The effort to oust President Dilma Rousseff was thrown into chaos on Monday (May 9) when the new speaker of the Chamber of Deputies (Lower House) of Brazil revoked a vote to impeach her.
Senate leaders vowed to defy the decision, promising to decide the president’s fate this week anyway.
Senate Speaker Renan Calheiros rejected the attempt by Waldir Maranhao, the lower house’s acting speaker, to halt the process.
Lawmakers on both sides of the issue said they would rush to the Supreme Court, hoping for an answer on whether the impeachment proceedings would move forward as planned.
The Senate is scheduled to vote on Wednesday (May 11) on whether to start an impeachment trial.
The president of the Senate impeachment commission also said the vote would take place as scheduled.

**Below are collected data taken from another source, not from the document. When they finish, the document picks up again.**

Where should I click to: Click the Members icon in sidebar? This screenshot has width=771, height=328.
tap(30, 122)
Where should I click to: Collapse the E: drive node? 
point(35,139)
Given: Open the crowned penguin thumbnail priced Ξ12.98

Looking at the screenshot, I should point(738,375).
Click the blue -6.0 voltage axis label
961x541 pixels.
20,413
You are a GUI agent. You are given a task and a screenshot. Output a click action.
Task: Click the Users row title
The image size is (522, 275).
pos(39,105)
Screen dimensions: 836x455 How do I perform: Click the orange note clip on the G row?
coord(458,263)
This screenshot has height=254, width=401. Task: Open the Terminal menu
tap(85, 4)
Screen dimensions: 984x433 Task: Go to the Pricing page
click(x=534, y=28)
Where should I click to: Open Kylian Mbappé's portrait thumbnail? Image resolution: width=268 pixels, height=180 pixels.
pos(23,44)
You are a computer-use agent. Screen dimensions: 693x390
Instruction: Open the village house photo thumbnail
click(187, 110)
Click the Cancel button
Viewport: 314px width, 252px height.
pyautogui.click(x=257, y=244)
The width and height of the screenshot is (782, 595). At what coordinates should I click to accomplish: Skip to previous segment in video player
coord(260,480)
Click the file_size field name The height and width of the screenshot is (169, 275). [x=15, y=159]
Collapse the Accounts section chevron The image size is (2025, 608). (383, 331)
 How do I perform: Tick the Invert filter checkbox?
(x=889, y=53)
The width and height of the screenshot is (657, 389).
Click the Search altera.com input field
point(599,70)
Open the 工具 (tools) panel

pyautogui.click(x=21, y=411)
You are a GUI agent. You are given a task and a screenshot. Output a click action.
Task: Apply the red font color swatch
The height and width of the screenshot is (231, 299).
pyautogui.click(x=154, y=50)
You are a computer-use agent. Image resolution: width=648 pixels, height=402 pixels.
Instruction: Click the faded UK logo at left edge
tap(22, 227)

If a simple majority of senators decides in favour, Rousseff will be suspended and Vice President Michel Temer will take over until a trial is conducted.
The battle over impeachment is happening at a time when Brazil is reeling from multiple crises, including its worst economic downturn in decades, the Zika epidemic and an enormous corruption scandal engulfing the national oil company.
At the same time, the nation is preparing to hold the Summer Olympics in Rio de Janeiro, a city grappling with a brutal crime wave and doubts over the safety of infrastructure projects built around the Games.
President Rousseff faces accusations that she borrowed money from state banks to plug budget holes, masking the depths of Brazil’s economic troubles to bolster her re-election prospects.
Rousseff’s once-overwhelming public support has eroded with the onslaught of bad news, with her approval ratings dipping into the single digits in recent months. While polls have suggested broad public support for her impeachment, they have also pointed to widespread worry about who might replace her.